> [PARTS OF THE EXERCISE]:
A. Answer these questions from the post about losing a job, one line each:
(i) What date is the writer's last day in the office?
(ii) In which month did the writer begin working at the job?
(iii) What color was the folder handed to the department?
B. Take the post about losing a job and substitute "day shift" for "night shift" in the part that opens with the words "It’s 2am as" and closes with "officially May 23rd.". Give that part back with the change made.

It’s 2am as I write this. I’ve just come home from work and, as usual, I’m more hungry than tired.
I’m losing my job. I have been working the night shift for about 5 months now. But what I came on here to say is that last Monday I found out that my last day in the office is officially May 23rd.
My co-workers might call me crazy, but to me the news was bittersweet as business owner, seeing as I can’t seem to “hold down” “two jobs.” The news came unexpectedly enough, there was shock and tears; I wasn’t crying. I didn’t feel much of anything because I didn’t want to – the reasons I’m losing this job aren’t good enough for my tears besides, it is only a job, and if you know me at all you know that there are much more important things to me than money. I had my reservations about this job (this post explains) but I took it anyway and began working in January. Over the last 4 months, company changes, lay-offs, and a couple CEO visits have come and gone, but I did what I felt was best and most logical (of course): work day to day and take things as they come. Now I know there is no such thing as job security, I’ve known that for years, but it still came as a surprise when my whole department was ushered into the conference room and handed an intimidating navy folder containing a severance date and agreement. Apparently, the company is losing money something fierce. “Well, that was fun”, I whispered to myself.

> [DATA ENTRIES]:
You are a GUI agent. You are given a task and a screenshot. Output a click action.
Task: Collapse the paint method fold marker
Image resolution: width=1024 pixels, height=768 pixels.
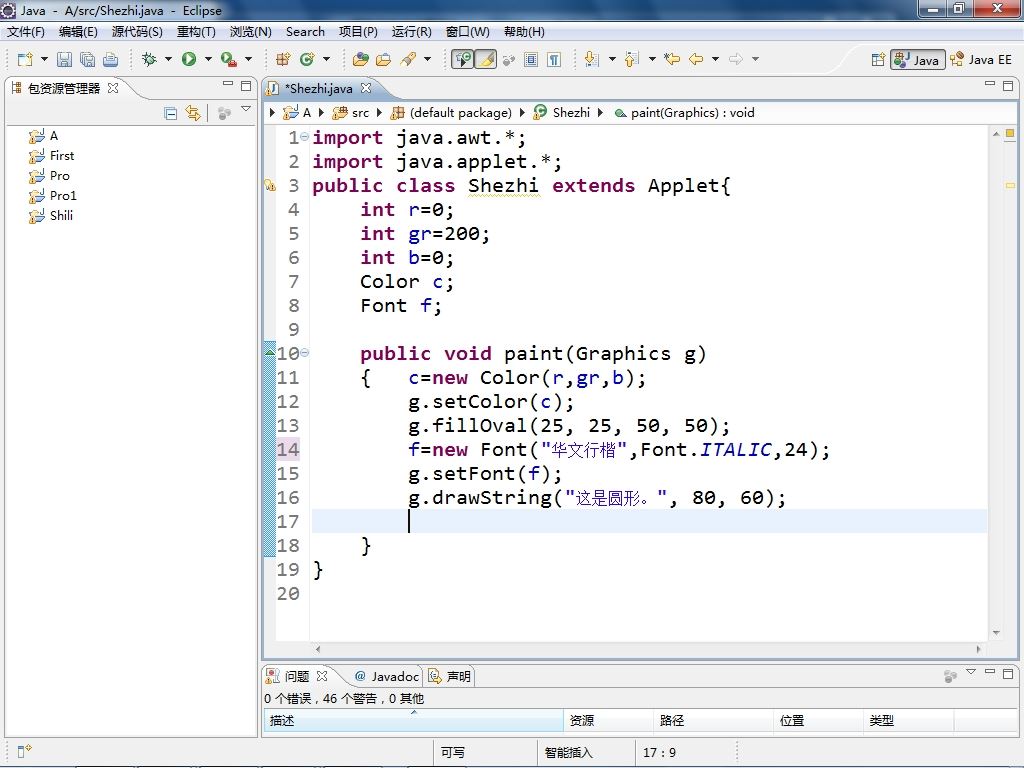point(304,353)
* * *
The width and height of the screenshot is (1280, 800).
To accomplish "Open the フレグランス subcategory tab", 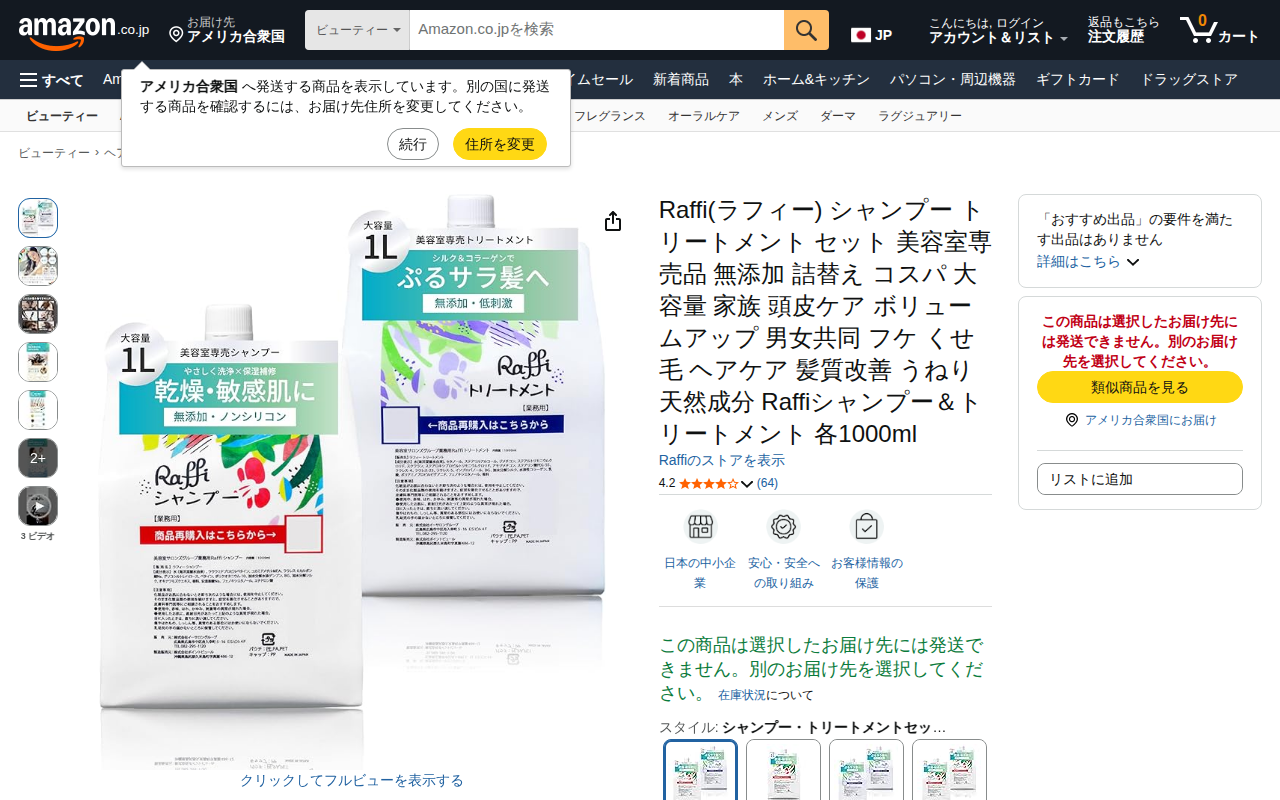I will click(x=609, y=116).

> [EXERCISE RESPONSES]:
A.
(i) May 23rd
(ii) January
(iii) Navy

B.
It’s 2am as I write this. I’ve just come home from work and, as usual, I’m more hungry than tired.
I’m losing my job. I have been working the day shift for about 5 months now. But what I came on here to say is that last Monday I found out that my last day in the office is officially May 23rd.